Breaking the negotiated annual truce, for surprise, Viet Cong and
North Vietnamese regulars launched the Tet Offensive, in the night of
30/31 January 1968, named for the Vietnamese lunar new year. This
campaign continued in various forms through September of that year,
ending in total military defeat, for the aggressors. And a brilliant
propaganda victory, for the same.

Thinking back on the Vietnam War this last week. And while I was doing
so, a young leftist friend wrote to me, on an entirely unrelated
topic, taunting with a remark about 2008 being, "The last year of the
American Empire" -- as if it started and ended with George W. Bush. He
does not seem interested in the question: By whose Empire will that
vacuum be filled?

My friend does not even think of himself as a leftist, only as a
person with an "open mind." We agree on that, but define "open"
differently, for to my mind, a skull without a brain inside is
completely open. The more brain, or more precisely, the more brain
used, the more resistance it can offer to the importation of nonsense.

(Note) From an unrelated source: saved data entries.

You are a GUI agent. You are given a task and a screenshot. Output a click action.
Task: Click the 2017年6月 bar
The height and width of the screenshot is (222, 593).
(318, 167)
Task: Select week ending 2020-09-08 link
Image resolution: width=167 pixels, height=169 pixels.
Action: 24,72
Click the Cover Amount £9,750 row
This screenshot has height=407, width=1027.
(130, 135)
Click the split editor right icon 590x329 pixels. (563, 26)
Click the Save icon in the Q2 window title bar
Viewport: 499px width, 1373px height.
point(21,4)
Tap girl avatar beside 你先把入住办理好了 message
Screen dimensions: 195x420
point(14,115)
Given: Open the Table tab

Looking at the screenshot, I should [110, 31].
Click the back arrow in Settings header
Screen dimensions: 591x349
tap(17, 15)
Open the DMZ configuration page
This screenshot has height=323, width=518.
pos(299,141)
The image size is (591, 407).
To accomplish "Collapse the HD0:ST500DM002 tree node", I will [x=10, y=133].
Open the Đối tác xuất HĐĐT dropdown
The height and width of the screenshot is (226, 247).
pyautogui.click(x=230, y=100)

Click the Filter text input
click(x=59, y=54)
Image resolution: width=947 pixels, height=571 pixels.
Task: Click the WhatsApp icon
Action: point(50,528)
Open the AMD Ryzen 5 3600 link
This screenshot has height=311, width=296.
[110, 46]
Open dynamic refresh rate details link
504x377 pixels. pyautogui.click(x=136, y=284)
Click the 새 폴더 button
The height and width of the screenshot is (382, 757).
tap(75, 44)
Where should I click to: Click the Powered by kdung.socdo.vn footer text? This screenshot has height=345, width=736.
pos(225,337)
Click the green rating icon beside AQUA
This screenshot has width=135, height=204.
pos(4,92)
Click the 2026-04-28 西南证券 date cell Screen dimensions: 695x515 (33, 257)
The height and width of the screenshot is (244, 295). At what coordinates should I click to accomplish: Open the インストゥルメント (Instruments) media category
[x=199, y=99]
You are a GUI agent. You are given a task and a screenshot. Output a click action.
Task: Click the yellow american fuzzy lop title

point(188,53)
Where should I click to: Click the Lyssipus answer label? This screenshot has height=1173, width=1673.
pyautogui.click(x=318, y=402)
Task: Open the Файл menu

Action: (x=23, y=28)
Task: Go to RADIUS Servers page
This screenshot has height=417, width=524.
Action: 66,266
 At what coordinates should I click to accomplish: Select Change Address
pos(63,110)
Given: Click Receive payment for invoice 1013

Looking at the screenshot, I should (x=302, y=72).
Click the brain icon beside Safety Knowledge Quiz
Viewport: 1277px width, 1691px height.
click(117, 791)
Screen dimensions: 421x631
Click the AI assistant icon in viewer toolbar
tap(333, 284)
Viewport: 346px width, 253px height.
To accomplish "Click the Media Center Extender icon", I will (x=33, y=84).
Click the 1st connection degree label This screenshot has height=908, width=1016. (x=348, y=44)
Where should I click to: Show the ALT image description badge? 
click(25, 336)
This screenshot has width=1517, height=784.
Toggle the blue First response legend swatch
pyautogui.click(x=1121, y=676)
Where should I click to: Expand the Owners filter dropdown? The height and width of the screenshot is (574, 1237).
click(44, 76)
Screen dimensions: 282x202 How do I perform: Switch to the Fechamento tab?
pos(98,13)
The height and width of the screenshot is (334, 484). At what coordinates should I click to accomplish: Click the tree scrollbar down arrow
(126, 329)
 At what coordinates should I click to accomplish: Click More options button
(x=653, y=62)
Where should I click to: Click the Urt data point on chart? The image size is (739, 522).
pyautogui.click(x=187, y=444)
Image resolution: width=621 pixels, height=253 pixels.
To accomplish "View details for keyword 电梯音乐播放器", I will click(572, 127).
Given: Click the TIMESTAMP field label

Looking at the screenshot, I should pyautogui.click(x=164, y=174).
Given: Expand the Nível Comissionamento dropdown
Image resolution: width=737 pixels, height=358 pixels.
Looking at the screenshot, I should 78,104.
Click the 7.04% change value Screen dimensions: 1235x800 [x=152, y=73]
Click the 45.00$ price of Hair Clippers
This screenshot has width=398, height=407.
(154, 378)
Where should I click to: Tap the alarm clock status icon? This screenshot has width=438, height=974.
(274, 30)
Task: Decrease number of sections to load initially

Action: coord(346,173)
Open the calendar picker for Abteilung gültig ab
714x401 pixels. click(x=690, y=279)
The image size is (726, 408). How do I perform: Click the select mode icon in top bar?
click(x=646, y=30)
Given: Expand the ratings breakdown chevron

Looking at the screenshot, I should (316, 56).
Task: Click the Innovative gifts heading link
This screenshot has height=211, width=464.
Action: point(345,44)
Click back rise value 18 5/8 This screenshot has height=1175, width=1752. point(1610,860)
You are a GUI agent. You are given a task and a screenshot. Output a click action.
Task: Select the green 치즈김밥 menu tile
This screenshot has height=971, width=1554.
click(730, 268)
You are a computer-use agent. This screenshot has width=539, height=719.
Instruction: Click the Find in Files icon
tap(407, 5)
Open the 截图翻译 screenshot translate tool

Forty years have now gone by, which one might figuratively
characterize as the forty years of the Tet Offensive, against Western
Civ. The West has done fairly well in the field: we have still not
lost a purely military encounter with any of the enemies of the West.
Going back farther, the French didn't even lose their battles in
Algeria. Rather, Charles de Gaulle decided they were not worth fighting.

The Tet Offensive was a desperate ploy by the Communist enemy in
Vietnam. Tens of thousands of his troops were flung simultaneously at
more than 100 South Vietnamese towns, and into the heart of Saigon.
The Communists announced a general uprising, but that did not occur.
The tide was actually turned within a few days by the U.S. and South
Vietnamese armies. As they re-took town after town, they discovered
massacres the Communists had committed while in possession. The
enemy's real object had been to decapitate a whole society.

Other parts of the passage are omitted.